Para algunos analistas, el mundo está cayendo en un cambio que descansa en la transformación de los pilares mismos que sostienen a nuestras sociedades. Se trata de un posmodernismo centrado en el marxismo cultural, que es aupado por organismos internacionales, entre ellos la ONU; organizaciones no gubernamentales, instituciones académicas, gremios o partidos políticos. No es otra cosa que la recreación de la teoría de Gramsci de la transformación del marxismo a través de un cambio de estrategias políticas basadas en la guerra cultural, como medio para cambiar los valores de Occidente desde adentro, es decir, desde las entrañas mismas de los medios de comunicación, universidades, colegios, gremios u organizaciones empresariales, sindicales y de maestros, iglesias religiosas, culturales o de historia, las cuales deben según eso ser penetradas sostenidamente con pensadores socialistas.
Es eso lo que está ocurriendo en el planeta y en nuestra región, bajo la mirada algo indiferente de quienes creemos en la necesidad de salvaguardar los pilares de la civilización occidental, de orígenes judeo-cristianos, ante la arremetida de fuerzas exógenas, que se suman al crecimiento que viene experimentando la cultura islámica, que no es per sé reprobable, sino que está contribuyendo al mismo tiempo al cambio “epocal” que se percibe especialmente en el continente europeo.

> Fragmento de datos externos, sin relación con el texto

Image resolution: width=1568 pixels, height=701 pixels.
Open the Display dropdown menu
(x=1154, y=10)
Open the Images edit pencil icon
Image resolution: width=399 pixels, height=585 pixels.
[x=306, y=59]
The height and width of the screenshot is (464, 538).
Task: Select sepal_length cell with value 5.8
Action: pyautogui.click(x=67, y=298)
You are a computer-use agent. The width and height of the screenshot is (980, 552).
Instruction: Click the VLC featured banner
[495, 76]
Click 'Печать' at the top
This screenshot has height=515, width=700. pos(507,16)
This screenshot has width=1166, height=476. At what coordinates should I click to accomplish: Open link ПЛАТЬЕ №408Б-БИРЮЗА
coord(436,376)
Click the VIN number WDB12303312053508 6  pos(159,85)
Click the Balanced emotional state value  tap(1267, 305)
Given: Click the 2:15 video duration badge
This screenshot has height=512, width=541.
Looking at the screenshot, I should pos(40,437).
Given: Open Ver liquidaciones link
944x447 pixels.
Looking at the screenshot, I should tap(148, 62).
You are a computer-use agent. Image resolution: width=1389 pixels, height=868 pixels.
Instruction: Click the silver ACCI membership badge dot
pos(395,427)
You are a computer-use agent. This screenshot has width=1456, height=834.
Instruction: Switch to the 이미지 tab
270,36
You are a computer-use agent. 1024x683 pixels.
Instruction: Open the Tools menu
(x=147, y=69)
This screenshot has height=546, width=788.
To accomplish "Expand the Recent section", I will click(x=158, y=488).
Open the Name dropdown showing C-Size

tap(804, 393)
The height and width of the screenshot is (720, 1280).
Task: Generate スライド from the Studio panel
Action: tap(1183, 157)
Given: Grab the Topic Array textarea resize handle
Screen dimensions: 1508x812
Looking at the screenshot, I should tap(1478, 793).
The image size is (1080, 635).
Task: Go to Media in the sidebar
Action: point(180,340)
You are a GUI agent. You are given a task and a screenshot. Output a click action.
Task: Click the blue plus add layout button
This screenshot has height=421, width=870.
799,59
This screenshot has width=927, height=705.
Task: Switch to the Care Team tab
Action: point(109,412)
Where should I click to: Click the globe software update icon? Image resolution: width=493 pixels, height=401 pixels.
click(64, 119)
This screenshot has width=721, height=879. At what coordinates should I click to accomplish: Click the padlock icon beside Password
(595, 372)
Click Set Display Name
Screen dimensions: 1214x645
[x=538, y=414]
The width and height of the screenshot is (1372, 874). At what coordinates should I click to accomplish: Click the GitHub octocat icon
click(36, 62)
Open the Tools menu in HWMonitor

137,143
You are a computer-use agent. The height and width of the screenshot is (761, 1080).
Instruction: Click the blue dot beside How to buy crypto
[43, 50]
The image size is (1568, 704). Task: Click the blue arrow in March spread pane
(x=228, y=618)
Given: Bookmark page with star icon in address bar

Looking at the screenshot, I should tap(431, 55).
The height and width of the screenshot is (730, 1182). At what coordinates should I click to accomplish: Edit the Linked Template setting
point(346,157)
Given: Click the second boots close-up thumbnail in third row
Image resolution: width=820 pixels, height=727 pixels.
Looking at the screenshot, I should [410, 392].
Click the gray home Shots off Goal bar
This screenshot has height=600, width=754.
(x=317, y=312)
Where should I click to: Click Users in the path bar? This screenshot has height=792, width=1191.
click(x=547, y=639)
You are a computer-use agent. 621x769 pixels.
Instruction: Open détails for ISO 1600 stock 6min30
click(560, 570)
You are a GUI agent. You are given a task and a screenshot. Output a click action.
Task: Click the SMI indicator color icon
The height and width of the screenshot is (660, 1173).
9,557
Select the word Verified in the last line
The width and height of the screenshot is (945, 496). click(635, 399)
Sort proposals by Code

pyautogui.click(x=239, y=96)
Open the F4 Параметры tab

En suma, en momentos de tanta turbulencia y trascendencia en lo cultural, político e histórico, no hay margen para la pasividad. Cada quien tiene la responsabilidad de contribuir a preservar los valores fundacionales e ineludibles de nuestras sociedades, como son la democracia, la libertad, la dignidad del hombre, la espiritualidad, y evitar que en manos del populismo y de la filosofía gramsciana de penetración cultural sembrada en forma cuidadosa y persistente desde dentro de las instituciones, terminemos sucumbiendo en un posmodernismo de corte autoritario, marxista o populista, que ofrecería un panorama fatal para el mundo, en especial para las nuevas generaciones.